= El Negro Zumbón =

Song written by Armando Trovajoli

"El Negro Zumbón" (also known as "Anna") is a baião song written by Armando Trovajoli in 1951 for the film Anna, directed by Alberto Lattuada and starring Silvana Mangano.

In the movie, the song is performed in a night club scene by Mangano, although she is lip syncing. The lyrics are actually sung by Flo Sandon's.

After the U.S. release of Anna in 1953, the Brazilian beat of "El Negro Zumbón" influenced American Pop music. It has also been recorded by many Latin American artists.

==Notable recordings and versions==
- Pérez Prado (1950s)
- Amália Rodrigues (1953)
- Caterina Valente with Silvio Francesco (1956)
- Abbe Lane with Tito Puente (1957)
- Edmundo Ros (1960s) - Mambo no.5
- Connie Francis (1961)
- Billy Mure Tough Strings (1961)
- Gene Ammons (1963)
- Bob Crewe (1967)
- Juan García Esquivel
- Chet Atkins (1967)
- Imca Marina (1988)
- Regina Do Santos (1995)
- Pink Martini (2004) - vocals by China Forbes, Timothy Nishimoto, and Dan Faehnle
- Nojazz (2005)
- Haruomi Hosono (2017)

==Posterity==
A clip of the film Anna, featuring the song, is included in the 1988 movie Cinema Paradiso.

In Caro diario (1993), Nanni Moretti dances to a clip of the song broadcast on a TV set.

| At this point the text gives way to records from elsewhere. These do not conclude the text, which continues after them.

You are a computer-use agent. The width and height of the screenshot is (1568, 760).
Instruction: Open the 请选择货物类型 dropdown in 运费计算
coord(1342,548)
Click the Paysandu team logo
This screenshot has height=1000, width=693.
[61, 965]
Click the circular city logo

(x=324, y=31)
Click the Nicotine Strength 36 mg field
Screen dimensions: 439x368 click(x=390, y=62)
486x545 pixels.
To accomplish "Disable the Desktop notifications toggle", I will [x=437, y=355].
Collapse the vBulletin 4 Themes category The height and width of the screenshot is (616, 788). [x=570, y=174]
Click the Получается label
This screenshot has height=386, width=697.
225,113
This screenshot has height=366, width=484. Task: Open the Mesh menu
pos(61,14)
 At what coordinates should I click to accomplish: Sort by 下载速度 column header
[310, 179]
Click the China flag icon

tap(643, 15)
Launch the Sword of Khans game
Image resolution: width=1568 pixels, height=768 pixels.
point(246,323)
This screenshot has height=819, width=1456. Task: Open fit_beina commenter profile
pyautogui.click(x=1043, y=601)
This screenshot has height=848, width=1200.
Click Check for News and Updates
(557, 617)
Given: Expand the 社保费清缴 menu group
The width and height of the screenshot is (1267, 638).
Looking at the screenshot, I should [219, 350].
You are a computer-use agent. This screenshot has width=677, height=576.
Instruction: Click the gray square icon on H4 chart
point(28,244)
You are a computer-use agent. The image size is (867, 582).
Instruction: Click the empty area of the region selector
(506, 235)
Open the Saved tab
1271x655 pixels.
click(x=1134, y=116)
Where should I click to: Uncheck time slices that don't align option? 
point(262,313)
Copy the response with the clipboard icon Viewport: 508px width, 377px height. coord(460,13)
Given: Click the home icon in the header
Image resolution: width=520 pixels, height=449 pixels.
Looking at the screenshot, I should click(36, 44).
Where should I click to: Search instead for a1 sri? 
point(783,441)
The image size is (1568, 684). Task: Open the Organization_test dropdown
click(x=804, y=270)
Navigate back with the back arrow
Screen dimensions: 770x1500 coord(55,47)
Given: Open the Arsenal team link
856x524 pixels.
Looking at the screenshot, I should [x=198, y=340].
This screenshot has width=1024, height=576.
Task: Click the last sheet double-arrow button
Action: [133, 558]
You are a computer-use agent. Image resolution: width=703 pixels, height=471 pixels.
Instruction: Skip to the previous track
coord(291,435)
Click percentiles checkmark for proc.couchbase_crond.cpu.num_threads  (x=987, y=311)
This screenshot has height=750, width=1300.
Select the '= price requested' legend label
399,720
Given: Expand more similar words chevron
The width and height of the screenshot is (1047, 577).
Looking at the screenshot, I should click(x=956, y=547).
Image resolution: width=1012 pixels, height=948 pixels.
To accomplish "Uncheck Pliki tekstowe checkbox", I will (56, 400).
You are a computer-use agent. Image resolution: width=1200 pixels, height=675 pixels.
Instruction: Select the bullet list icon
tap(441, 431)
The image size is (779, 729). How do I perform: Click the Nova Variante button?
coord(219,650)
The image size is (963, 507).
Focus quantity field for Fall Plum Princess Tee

A sample of the song is used by the band The Avalanches at the end of their track Frontier Psychiatrist, from their 2000 album Since I Left You.

The song can also be heard in the background in a diner in Martin Scorsese's "The Irishman".

==Notes==
- IMDb, as well as the Pink Martini liner notes, credit the music to Roman Vatro - one of the multiple alternate names of Armando Trovajoli - and the lyrics to Francesco Giordano.